Additional District and Sessions Court Judge G. Gopakumar on January 14 acquitted Bishop Franco Mulakkal of Jalandhar in the historic nun rape case, saying the prosecution had failed to prove the charges against him.
The nun, a former superior general of the Missionaries of Jesus, a Jalandhar diocesan congregation, had in June 2018 accused Bishop Mulakkal of raping her 13 times between 2014 and 2016.
“When it is not feasible to separate truth from falsehood, when grain and chaff are inextricably mixed up, the only available course is to discard the evidence in toto,” said Judge Gopakumar in his verdict.
“In the said circumstances, this court is unable to place reliance on the solitary testimony of a rape victim and to hold the accused guilty of the offences charged against him. I accordingly acquit the accused of the offences,” the judge added.
After the verdict was pronounced, Bishop Mulakkal came out of the court saying, “Praise God.” His supporters hail the verdict as a victory for the Church since those behind the case were its enemies. The prelate reportedly offered Mass in a charismatic retreat center and visited people who had supported him in the media.
However, the verdict sent shock and disbelief among women across the country.
Astrid Lobo Gajiwala, a Mumbai-based woman theologian, says that the judgment is “a huge deterrent to rape survivors coming forward to seek justice, especially in the Church.”
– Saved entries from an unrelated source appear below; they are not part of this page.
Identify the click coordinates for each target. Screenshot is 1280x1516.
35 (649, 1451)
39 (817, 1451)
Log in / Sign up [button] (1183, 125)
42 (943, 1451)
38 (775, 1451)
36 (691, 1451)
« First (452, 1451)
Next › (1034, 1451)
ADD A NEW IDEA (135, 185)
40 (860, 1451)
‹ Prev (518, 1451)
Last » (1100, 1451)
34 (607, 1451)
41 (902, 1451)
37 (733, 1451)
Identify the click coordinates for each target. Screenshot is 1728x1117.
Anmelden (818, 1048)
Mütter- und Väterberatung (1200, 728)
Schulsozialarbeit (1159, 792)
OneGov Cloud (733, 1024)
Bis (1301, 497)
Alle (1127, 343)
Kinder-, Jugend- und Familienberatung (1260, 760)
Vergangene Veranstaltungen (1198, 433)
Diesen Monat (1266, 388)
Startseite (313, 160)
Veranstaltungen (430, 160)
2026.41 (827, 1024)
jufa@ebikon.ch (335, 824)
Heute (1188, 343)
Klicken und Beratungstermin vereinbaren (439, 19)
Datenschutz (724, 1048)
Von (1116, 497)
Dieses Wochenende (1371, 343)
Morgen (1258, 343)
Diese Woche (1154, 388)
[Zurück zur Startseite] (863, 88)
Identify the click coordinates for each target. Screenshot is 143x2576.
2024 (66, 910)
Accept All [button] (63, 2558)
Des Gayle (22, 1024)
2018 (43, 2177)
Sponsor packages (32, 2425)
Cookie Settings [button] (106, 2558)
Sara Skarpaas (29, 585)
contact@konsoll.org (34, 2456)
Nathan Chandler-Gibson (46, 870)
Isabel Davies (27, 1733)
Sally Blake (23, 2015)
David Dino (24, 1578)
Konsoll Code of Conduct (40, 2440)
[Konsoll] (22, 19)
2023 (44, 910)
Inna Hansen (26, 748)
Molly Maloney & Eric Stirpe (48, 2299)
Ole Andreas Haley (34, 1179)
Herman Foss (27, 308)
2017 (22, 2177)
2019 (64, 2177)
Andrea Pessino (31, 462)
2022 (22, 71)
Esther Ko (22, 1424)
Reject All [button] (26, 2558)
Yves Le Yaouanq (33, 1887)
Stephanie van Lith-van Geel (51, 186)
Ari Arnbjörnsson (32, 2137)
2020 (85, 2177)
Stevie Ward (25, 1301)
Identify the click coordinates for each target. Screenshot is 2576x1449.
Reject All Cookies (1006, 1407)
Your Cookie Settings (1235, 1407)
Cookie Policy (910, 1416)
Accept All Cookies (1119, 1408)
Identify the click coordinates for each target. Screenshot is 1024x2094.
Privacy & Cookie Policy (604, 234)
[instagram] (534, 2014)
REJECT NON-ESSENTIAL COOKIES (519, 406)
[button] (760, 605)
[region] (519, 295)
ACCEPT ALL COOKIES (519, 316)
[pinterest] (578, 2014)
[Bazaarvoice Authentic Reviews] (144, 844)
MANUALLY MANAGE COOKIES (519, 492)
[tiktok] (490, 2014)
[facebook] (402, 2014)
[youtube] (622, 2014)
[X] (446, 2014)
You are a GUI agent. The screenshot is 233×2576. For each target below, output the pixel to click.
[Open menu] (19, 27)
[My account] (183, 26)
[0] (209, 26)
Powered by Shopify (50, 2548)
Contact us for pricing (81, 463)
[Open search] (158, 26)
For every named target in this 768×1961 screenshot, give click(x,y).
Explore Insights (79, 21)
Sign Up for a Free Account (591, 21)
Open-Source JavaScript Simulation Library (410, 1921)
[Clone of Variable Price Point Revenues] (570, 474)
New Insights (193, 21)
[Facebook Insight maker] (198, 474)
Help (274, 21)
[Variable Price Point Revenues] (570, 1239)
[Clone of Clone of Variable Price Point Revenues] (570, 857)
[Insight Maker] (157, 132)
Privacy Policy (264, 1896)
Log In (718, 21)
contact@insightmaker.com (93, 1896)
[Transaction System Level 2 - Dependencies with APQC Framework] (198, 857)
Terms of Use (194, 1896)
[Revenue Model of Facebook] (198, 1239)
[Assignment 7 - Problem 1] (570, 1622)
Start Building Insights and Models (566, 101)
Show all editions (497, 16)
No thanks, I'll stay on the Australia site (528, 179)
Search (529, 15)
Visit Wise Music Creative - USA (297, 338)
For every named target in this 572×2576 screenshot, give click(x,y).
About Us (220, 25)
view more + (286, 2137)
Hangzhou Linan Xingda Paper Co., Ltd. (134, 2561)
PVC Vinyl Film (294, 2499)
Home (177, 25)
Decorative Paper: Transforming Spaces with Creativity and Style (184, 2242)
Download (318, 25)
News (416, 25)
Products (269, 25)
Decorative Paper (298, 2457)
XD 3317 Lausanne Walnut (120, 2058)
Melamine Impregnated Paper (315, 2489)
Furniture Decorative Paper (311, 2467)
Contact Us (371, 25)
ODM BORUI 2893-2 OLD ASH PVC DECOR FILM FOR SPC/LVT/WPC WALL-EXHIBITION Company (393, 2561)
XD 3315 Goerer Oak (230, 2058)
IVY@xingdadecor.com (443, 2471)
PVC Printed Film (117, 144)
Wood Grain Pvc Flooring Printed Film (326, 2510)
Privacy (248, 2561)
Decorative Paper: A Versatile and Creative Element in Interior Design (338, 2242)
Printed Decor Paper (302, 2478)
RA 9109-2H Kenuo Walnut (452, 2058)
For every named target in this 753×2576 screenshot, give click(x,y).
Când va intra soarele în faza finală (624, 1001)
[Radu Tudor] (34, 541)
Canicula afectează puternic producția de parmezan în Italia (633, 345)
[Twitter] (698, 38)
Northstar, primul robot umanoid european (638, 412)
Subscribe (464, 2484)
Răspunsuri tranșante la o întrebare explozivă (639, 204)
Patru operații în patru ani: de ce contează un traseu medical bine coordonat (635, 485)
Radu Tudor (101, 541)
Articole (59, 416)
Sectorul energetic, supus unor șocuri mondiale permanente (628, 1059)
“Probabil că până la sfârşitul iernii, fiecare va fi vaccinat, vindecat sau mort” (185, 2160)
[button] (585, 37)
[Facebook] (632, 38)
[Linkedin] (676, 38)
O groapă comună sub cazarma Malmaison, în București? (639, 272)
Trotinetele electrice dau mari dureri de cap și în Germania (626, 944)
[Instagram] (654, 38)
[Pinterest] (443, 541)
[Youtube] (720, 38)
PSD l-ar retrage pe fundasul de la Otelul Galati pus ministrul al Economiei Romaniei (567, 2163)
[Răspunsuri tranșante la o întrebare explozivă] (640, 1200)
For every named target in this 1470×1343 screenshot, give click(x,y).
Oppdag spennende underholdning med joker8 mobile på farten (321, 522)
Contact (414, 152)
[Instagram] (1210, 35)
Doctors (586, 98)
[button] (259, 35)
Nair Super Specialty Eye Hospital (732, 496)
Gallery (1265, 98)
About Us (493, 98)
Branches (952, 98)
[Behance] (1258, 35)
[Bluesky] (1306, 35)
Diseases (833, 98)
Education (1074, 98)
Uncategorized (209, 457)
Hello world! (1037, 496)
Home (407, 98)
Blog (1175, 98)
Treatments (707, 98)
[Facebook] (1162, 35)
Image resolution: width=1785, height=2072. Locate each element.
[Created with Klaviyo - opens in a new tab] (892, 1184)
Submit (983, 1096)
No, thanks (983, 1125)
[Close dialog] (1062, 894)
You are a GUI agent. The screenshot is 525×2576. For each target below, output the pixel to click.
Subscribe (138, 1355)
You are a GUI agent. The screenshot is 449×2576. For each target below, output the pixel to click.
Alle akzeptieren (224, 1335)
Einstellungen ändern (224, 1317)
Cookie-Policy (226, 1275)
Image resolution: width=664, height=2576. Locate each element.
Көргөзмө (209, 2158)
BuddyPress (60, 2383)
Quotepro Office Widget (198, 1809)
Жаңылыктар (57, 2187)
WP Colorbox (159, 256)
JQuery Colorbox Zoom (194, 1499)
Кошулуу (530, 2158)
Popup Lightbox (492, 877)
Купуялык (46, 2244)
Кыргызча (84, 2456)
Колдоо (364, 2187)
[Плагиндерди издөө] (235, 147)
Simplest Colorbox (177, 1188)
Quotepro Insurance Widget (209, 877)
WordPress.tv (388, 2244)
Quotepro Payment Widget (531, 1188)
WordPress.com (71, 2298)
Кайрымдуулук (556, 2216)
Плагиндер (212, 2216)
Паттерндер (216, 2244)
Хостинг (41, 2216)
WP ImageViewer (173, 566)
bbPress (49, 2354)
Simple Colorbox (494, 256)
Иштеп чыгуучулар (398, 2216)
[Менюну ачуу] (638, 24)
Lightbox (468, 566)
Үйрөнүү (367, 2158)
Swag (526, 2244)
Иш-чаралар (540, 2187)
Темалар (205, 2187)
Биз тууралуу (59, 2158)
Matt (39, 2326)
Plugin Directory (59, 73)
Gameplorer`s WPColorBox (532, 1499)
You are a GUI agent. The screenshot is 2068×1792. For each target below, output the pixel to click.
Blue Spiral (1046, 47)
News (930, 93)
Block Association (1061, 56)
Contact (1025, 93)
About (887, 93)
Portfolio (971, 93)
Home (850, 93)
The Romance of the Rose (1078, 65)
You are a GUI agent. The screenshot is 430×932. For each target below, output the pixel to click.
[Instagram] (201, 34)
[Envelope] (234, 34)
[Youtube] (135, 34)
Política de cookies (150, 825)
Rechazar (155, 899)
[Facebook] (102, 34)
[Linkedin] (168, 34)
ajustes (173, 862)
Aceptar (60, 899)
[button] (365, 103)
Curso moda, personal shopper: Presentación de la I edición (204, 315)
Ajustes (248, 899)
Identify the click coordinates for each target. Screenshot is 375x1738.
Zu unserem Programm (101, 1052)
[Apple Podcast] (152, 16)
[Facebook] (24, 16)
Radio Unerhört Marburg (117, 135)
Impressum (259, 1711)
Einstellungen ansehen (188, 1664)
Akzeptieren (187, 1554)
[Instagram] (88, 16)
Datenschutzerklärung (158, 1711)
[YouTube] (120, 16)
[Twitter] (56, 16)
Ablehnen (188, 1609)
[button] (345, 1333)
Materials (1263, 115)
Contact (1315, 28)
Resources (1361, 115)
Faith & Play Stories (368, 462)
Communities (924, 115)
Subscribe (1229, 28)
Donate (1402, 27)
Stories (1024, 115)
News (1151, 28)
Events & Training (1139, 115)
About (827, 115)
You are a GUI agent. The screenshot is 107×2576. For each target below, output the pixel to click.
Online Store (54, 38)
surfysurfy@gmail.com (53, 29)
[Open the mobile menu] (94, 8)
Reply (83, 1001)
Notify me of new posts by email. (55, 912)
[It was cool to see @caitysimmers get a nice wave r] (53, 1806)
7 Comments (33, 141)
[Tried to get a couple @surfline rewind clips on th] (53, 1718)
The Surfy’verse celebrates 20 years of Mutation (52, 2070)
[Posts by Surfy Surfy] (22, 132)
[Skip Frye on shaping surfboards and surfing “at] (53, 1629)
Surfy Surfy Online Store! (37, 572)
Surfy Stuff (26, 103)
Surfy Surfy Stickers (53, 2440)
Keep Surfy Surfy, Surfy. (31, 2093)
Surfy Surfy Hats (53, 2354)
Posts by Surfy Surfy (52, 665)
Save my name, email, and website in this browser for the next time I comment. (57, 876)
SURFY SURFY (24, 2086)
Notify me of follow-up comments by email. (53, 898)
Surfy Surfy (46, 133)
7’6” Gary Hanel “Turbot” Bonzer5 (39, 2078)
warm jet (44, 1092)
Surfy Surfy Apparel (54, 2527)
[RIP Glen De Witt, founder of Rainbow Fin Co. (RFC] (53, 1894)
“It tremendous courage for a Catholic nun to go public about being raped by a bishop, in a Church that claims its hierarchy is divinely instituted,” explains Gajiwala, who claims to be aware of “the prolonged physical, psychological and financial toll that this case has taken on the survivor and her supporters. It is unimaginable that she would go through this if it were not true.”
Restoration of Teresa nuns’ FCRA license welcomed
Christians in India on January 8 expressed relief and joy over the federal government decision to restore the Missionaries of Charity’s license to receive overseas funds.
The “most welcome” news, says Sister Dorothy Fernandes, national secretary of the Forum of Religious for Justice and Peace, an advocacy group for Catholic religious, responding to the official nod for renewing the Foreign Contribution Regulation Act (FCRA) certificate of the congregation founded by Saint Mother Teresa of Kolkata.
The federal Ministry of Home Affairs on January 7 restored the 71-year-old congregation’s registration, which is mandatory to receive donations from overseas.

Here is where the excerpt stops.